Grade 4, Epithelial injury (in crypts and surface epithelium). A marked variation was noted in grading Grade 4.1 between both the pathologists. Pathologist 1 did not notice marked attenuation of crypts in any of the biopsies, whereas Pathologist 2 noticed the same in 3 (7.3%) cases. The grading lacks precise defining criteria for 4.1. This could have been the cause for subjectivity between both the pathologists. It could have been improved by prior discussions between both the pathologists on arriving at precise definitions for Grade 4.1.
The current study showed substantial agreement for histologic activity (>3.1) as shown in Table 2, whereas Amezaga et.al showed moderate agreement 5. The presence of even two neutrophils in the colonic mucosa is considered activity 9.
A total of 3 cases (7.3%) showed no correlation between both pathologists in assessing histologic activity.

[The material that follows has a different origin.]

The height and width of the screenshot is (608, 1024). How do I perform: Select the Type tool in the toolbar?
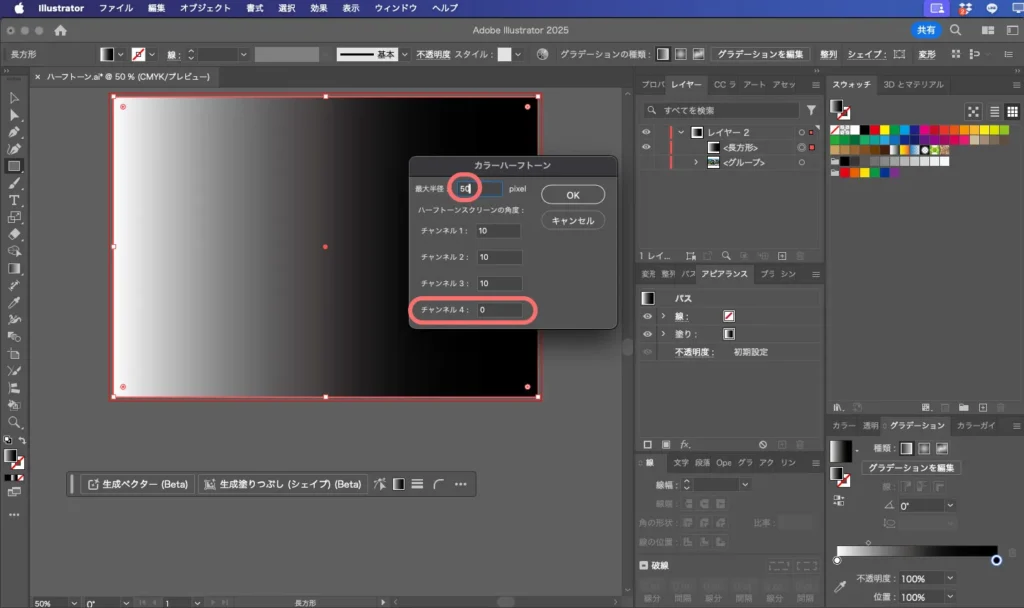(x=15, y=200)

Here pathologist 2 graded all three cases as absence of neutrophils in epithelium (Grade <3.1) while Pathologist1 graded them as active (Grade ≥3.1). This could be due to lack of adequate screening, thus neglecting the presence of occasional neutrophils.
Mucosal healing on endoscopy is not the therapeutic end point, instead it is histologic healing as observed on biopsy. Thus, it is recommended to biopsy the colon for microscopic evaluation in all UC, even in those with endoscopically normal mucosa 12. Also, considering the impact of identification of various histologic parameters on disease prognosis and treatment responses, it is valuable to adopt these in routine scoring of all biopsies of UC.
The current study is limited by evaluation of slides by only two pathologists. Study of slides by more pathologists with assessment of interobserver agreement would have added more credibility.
Over the years, Histologic healing has replaced mucosal healing as the therapeutic endpoint in UC. Various histologic parameters have their own significance in predicting treatment outcomes and prognosis. Thus, adopting a standard scoring system for routine histopathological reporting of all cases is essential. The SGS is simple to use and shows good interobserver agreement for histological activity and moderate to good agreement for individual grades. Therefore, it can be adopted for routine reporting of all biopsies in Ulcerative Colitis.